• _Data_:
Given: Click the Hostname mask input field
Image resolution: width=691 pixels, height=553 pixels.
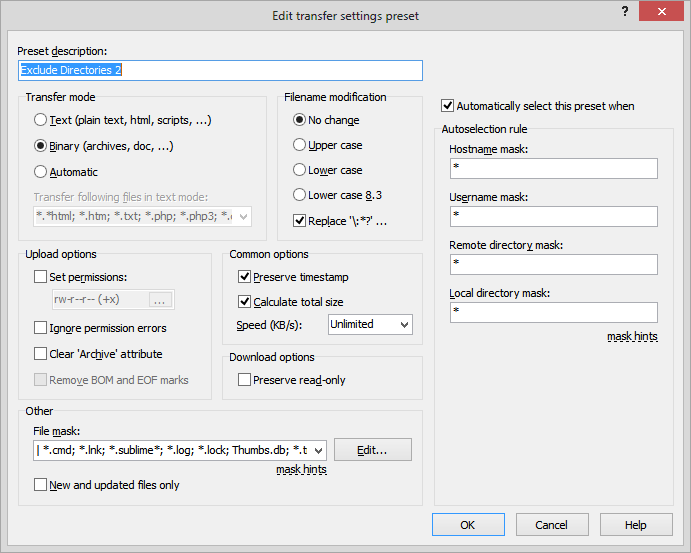Looking at the screenshot, I should (553, 168).
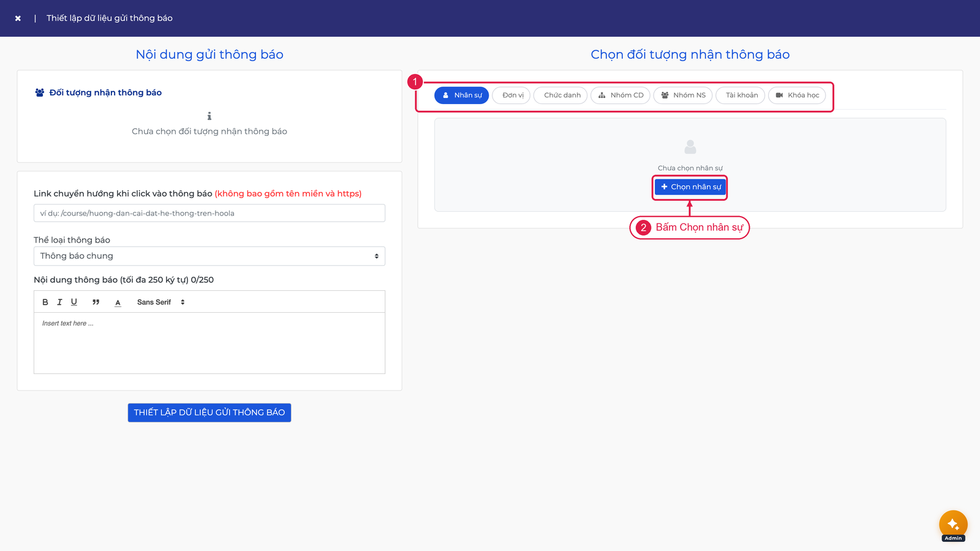Select the Đơn vị tab
This screenshot has height=551, width=980.
click(x=511, y=96)
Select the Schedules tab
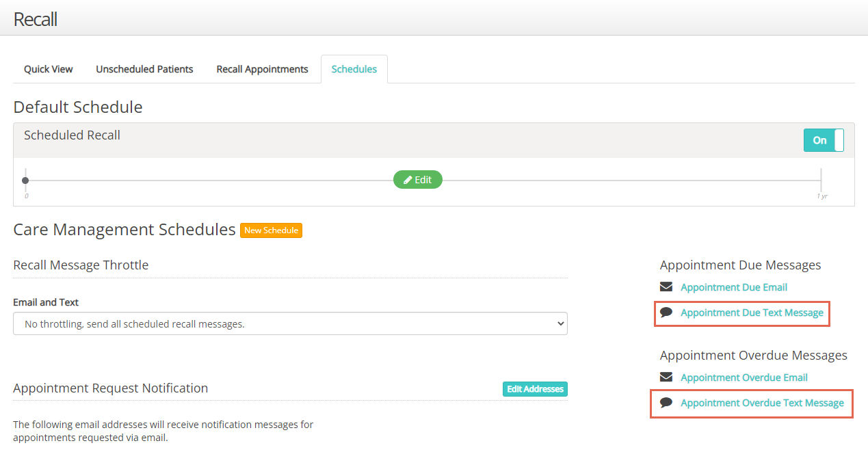Viewport: 868px width, 452px height. point(354,69)
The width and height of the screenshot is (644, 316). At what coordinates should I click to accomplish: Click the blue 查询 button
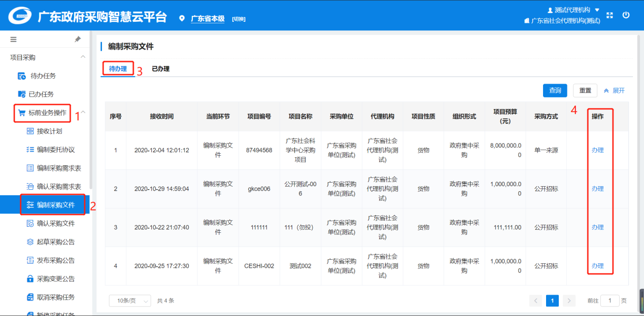(555, 91)
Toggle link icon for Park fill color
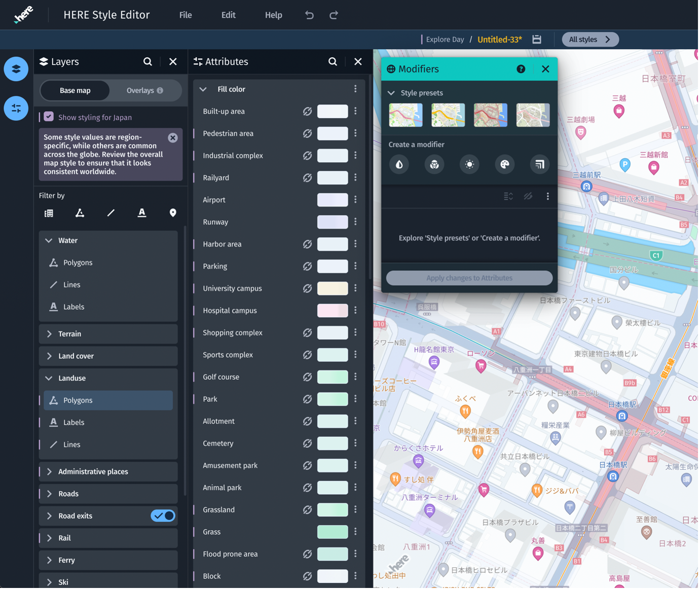The image size is (700, 590). click(307, 399)
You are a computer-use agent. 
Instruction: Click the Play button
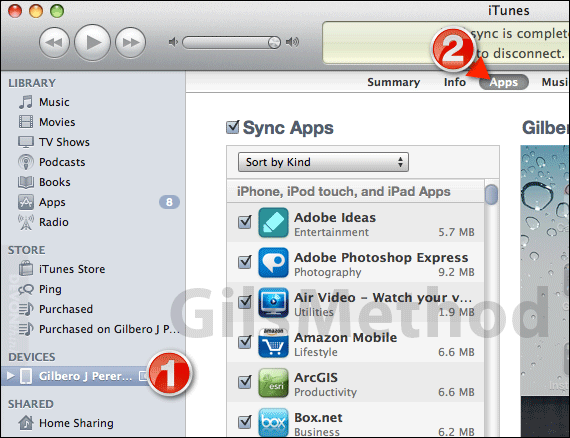pos(92,43)
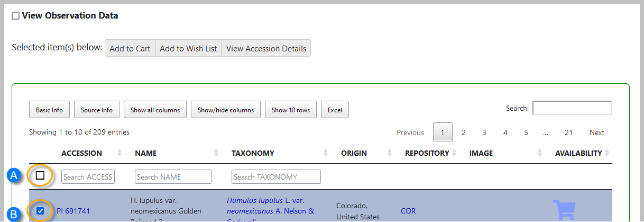Image resolution: width=644 pixels, height=222 pixels.
Task: Sort by ACCESSION column arrows
Action: click(x=119, y=153)
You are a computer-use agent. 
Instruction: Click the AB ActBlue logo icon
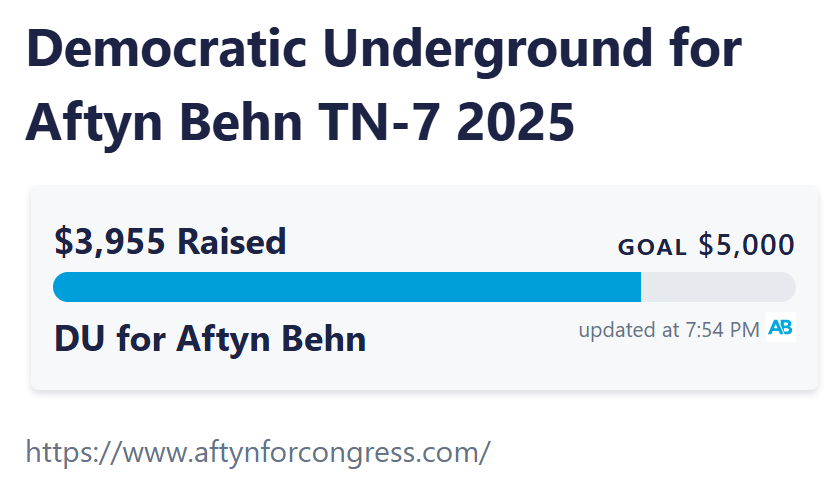[781, 328]
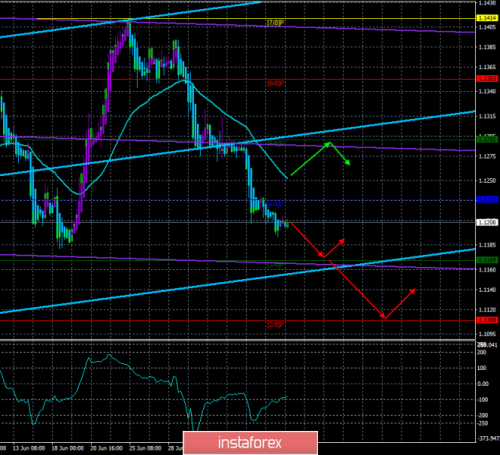The height and width of the screenshot is (455, 500).
Task: Click the 1.1250 price scale value
Action: [487, 180]
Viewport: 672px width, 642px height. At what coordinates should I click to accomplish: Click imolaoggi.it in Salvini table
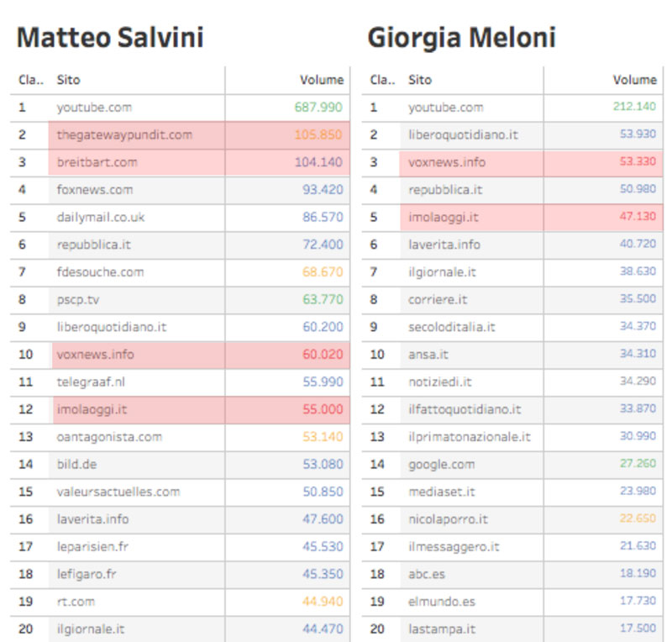point(92,409)

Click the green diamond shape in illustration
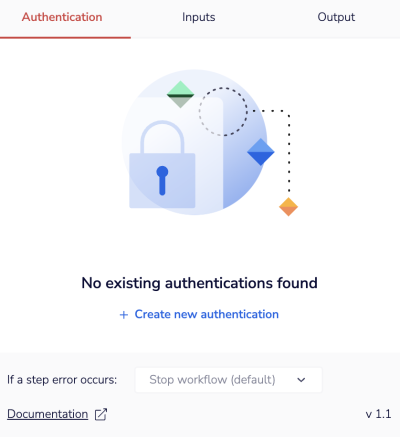[x=180, y=94]
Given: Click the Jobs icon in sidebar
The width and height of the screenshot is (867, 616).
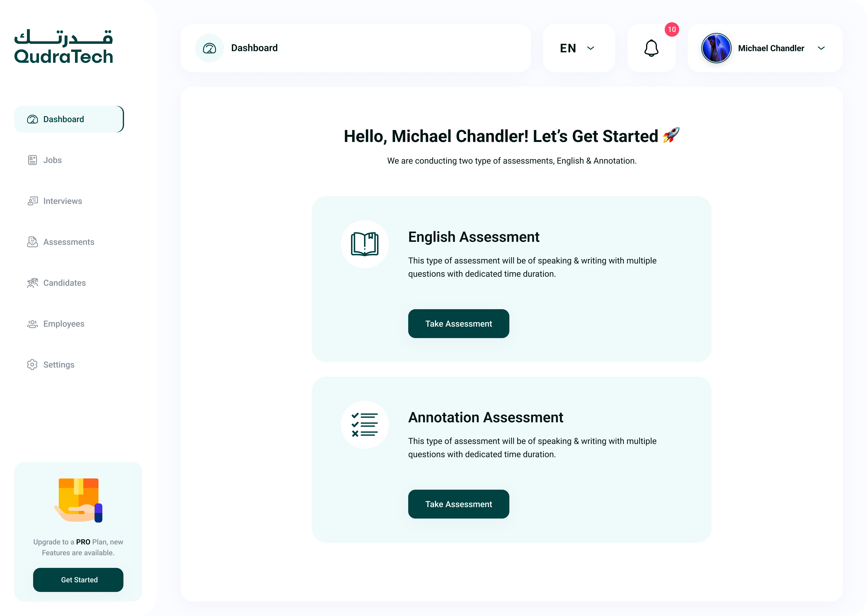Looking at the screenshot, I should (x=32, y=160).
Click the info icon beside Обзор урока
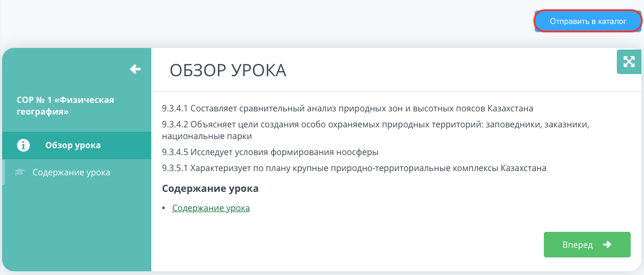Screen dimensions: 644x275 (x=23, y=145)

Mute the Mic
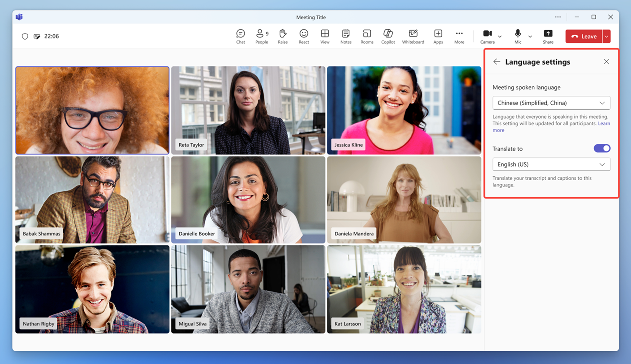point(517,36)
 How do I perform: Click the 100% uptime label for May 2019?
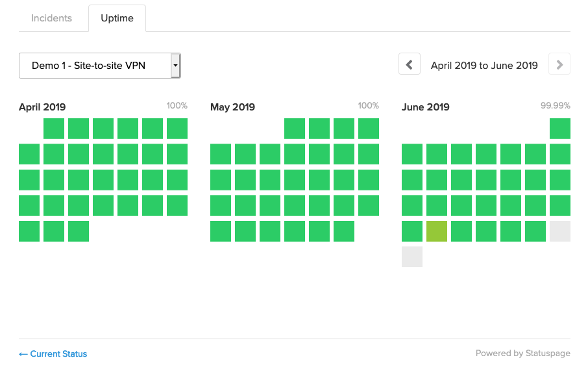click(x=368, y=105)
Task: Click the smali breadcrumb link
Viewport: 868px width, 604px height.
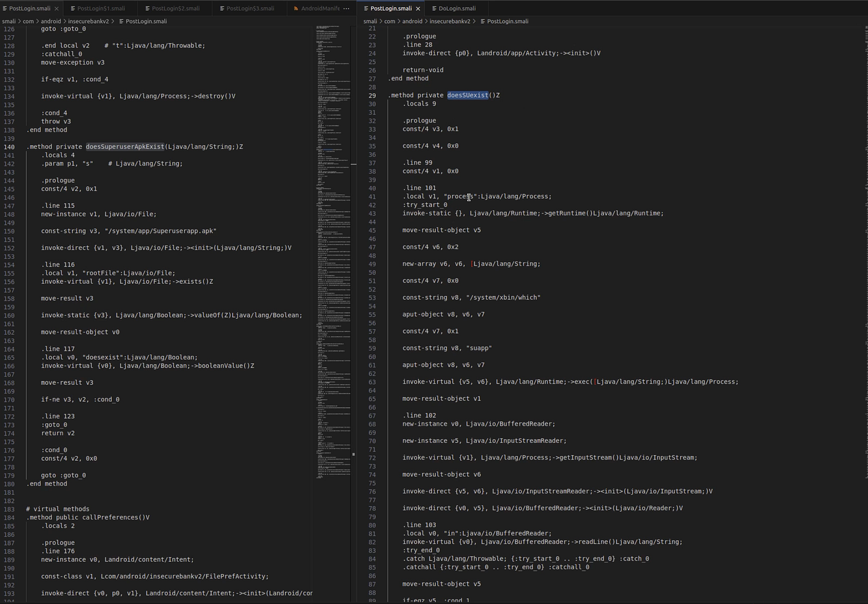Action: pyautogui.click(x=8, y=21)

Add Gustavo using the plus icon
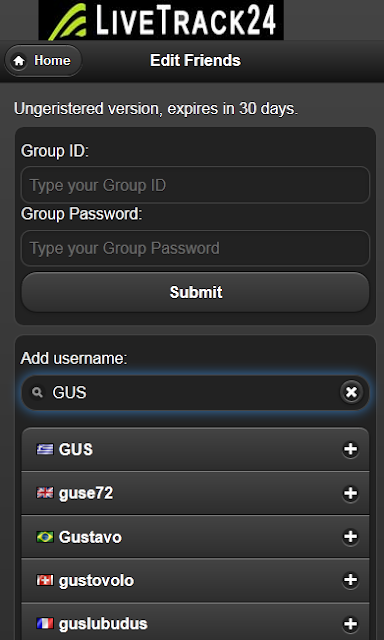tap(350, 537)
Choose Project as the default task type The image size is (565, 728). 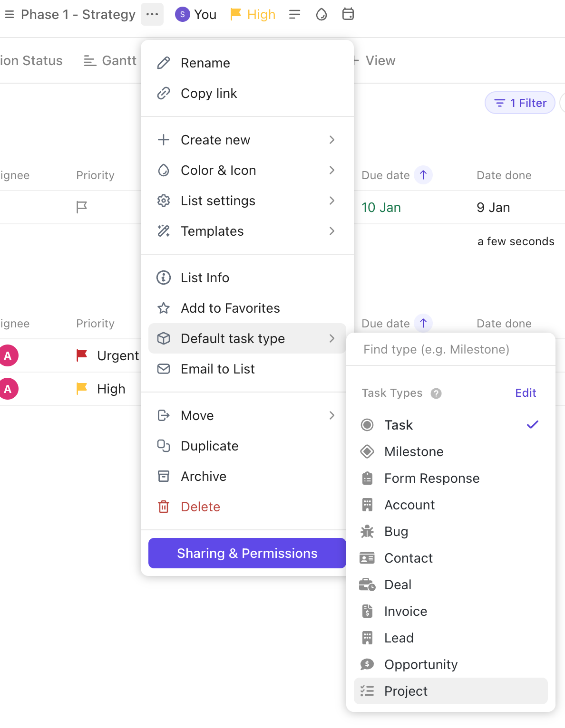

• _Task directions_:
You are asked to reproduce each line above exactly, but to exclude the pictures.

• _Output for this task_:
Given: Click the Hostname mask input field
Image resolution: width=691 pixels, height=553 pixels.
Looking at the screenshot, I should (553, 168).
Select the Đơn vị tab
This screenshot has height=551, width=980.
click(x=511, y=96)
Select the Schedules tab
Viewport: 868px width, 452px height. point(354,69)
The width and height of the screenshot is (644, 316). At what coordinates should I click to accomplish: Click the blue 查询 button
(555, 91)
Toggle link icon for Park fill color
The image size is (700, 590). click(307, 399)
You are a computer-use agent. 
Instruction: Click the Play button
pos(92,43)
Image resolution: width=644 pixels, height=222 pixels.
Task: Sort by ACCESSION column arrows
Action: click(x=119, y=153)
You are a computer-use agent. 
Instruction: Click the AB ActBlue logo icon
[781, 328]
The height and width of the screenshot is (455, 500).
Task: Click the 1.1250 price scale value
Action: [487, 180]
Viewport: 672px width, 642px height. At what coordinates should I click to accomplish: Click imolaoggi.it in Salvini table
point(92,409)

Click the green diamond shape in illustration
[x=180, y=94]
Given: Click the Jobs icon in sidebar
The width and height of the screenshot is (867, 616).
Looking at the screenshot, I should (x=32, y=160).
Click the info icon beside Обзор урока
Screen dimensions: 644x275 (x=23, y=145)

Mute the Mic
point(517,36)
 How do I perform: Click the 100% uptime label for May 2019?
click(x=368, y=105)
Task: Click the smali breadcrumb link
Viewport: 868px width, 604px height.
Action: pyautogui.click(x=8, y=21)

Add Gustavo using the plus icon
tap(350, 537)
Choose Project as the default task type The image size is (565, 728). 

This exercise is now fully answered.